» The task
Rewrite the records below in full, starting at the line that contains "Foto Story osobnosti WEC v Imole (252, 1437)" and ending at the last line of the records, with both included. Multiply every coordinate in the answers by 2.5 and round to the nearest whole number, with halves rounded up, and leave all other text and numbers unchanged.

— start —

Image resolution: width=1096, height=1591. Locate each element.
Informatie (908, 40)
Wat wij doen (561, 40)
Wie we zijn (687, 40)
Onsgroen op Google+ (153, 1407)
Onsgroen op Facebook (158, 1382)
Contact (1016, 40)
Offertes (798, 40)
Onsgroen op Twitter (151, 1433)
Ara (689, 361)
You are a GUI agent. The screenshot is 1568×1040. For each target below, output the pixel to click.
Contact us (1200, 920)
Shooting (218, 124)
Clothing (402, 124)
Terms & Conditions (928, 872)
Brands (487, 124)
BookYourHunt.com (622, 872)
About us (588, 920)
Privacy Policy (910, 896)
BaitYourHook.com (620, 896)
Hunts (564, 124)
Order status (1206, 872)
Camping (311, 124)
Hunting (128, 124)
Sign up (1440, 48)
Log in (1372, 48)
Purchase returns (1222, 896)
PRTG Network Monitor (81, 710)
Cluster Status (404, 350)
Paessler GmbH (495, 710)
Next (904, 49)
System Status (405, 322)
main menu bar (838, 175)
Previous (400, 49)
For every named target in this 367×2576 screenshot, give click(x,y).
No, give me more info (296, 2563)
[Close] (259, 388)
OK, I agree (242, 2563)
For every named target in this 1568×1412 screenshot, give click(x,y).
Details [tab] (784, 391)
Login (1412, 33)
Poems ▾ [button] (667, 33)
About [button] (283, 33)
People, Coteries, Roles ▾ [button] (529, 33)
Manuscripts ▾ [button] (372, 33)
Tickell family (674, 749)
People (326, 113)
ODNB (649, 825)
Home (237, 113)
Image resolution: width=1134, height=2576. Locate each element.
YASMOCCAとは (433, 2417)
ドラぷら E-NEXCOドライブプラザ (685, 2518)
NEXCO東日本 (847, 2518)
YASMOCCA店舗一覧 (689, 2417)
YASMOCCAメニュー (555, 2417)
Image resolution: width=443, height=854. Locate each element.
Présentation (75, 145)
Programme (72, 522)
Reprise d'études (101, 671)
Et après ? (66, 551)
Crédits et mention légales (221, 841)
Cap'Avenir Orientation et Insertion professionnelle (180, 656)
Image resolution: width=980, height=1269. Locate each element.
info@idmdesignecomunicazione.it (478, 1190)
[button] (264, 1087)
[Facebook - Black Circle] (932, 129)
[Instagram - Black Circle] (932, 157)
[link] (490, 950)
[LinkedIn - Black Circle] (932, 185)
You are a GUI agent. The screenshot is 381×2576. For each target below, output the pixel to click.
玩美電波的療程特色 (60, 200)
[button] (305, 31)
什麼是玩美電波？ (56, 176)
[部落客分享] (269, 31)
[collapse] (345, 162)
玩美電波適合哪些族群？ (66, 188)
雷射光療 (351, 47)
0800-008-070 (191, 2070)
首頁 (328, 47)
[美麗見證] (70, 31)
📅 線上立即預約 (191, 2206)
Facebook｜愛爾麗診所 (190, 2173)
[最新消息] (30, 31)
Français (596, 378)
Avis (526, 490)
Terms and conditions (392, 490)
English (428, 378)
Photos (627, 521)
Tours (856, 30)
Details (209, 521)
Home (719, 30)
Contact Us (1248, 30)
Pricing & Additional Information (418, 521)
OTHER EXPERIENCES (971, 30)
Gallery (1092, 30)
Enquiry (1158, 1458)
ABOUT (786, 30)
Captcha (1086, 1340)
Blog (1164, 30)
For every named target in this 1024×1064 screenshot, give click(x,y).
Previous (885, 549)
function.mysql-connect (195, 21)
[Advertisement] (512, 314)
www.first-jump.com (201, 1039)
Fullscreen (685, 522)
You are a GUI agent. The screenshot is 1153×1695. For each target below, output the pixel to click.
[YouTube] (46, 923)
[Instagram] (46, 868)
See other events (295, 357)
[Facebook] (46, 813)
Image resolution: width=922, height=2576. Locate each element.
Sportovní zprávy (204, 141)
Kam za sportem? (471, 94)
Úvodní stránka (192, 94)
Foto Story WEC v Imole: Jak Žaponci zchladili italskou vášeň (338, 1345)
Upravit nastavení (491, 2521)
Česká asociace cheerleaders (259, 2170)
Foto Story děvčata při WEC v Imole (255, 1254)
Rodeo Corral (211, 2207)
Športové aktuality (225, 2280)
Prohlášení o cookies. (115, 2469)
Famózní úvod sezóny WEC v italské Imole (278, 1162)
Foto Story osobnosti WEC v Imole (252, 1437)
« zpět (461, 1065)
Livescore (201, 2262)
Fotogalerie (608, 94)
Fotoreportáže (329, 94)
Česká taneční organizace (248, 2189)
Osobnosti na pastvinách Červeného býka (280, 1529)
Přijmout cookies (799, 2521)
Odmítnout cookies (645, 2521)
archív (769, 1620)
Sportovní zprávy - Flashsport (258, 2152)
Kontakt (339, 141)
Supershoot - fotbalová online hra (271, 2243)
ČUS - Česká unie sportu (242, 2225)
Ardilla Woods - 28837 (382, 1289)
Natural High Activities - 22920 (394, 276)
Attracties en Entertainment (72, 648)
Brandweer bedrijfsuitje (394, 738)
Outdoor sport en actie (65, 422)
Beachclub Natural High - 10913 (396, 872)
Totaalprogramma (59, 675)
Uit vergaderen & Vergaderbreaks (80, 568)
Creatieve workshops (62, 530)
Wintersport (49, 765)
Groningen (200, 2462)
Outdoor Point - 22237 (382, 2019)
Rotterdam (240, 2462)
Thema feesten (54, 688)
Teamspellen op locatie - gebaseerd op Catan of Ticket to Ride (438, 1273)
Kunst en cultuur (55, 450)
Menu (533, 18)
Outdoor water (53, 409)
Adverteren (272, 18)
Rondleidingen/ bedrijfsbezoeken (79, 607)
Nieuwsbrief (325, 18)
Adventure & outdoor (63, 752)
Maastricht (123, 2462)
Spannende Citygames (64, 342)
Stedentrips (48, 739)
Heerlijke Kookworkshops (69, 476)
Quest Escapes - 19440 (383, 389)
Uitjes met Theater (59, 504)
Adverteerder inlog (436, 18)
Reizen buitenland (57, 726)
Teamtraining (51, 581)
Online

— end —

» Solution to the exercise
Foto Story osobnosti WEC v Imole (630, 3593)
« zpět (1153, 2663)
Livescore (503, 5655)
Fotogalerie (1520, 235)
Fotoreportáže (823, 235)
Česká taneční organizace (620, 5473)
Osobnosti na pastvinách Červeného býka (700, 3823)
Přijmout cookies (1998, 6303)
Odmítnout cookies (1613, 6303)
archív (1923, 4050)
Sportovní zprávy - Flashsport (645, 5380)
Kontakt (848, 353)
Supershoot - fotbalová online hra (678, 5608)
ČUS - Česká unie sportu (605, 5563)
Ardilla Woods - 28837 (955, 3223)
Natural High Activities - 22920 (985, 690)
Attracties en Entertainment (180, 1620)
Brandweer bedrijfsuitje (985, 1845)
Outdoor sport en actie (163, 1055)
Beachclub Natural High - 10913 (990, 2180)
Totaalprogramma (148, 1688)
Uit vergaderen & Vergaderbreaks (200, 1420)
Creatieve workshops (155, 1325)
Wintersport (123, 1913)
Groningen (500, 6155)
Outdoor Point - 22237 (955, 5048)
Rotterdam (600, 6155)
Thema feesten (135, 1720)
Teamspellen op locatie - gebaseerd op Catan of Ticket to Ride (1095, 3183)
Kunst en cultuur (138, 1125)
Menu (1333, 45)
Outdoor water (133, 1023)
Adverteren (680, 45)
Rondleidingen/ bedrijfsbezoeken (198, 1518)
Nieuwsbrief (813, 45)
Adventure & outdoor (158, 1880)
Maastricht (308, 6155)
Spannende Citygames (160, 855)
Stedentrips (120, 1848)
Heerlijke Kookworkshops (173, 1190)
Quest Escapes - 19440 (958, 973)
Uitjes met Theater (148, 1260)
Adverteerder inlog (1090, 45)
Reizen buitenland (143, 1815)
Teamtraining (128, 1453)
Online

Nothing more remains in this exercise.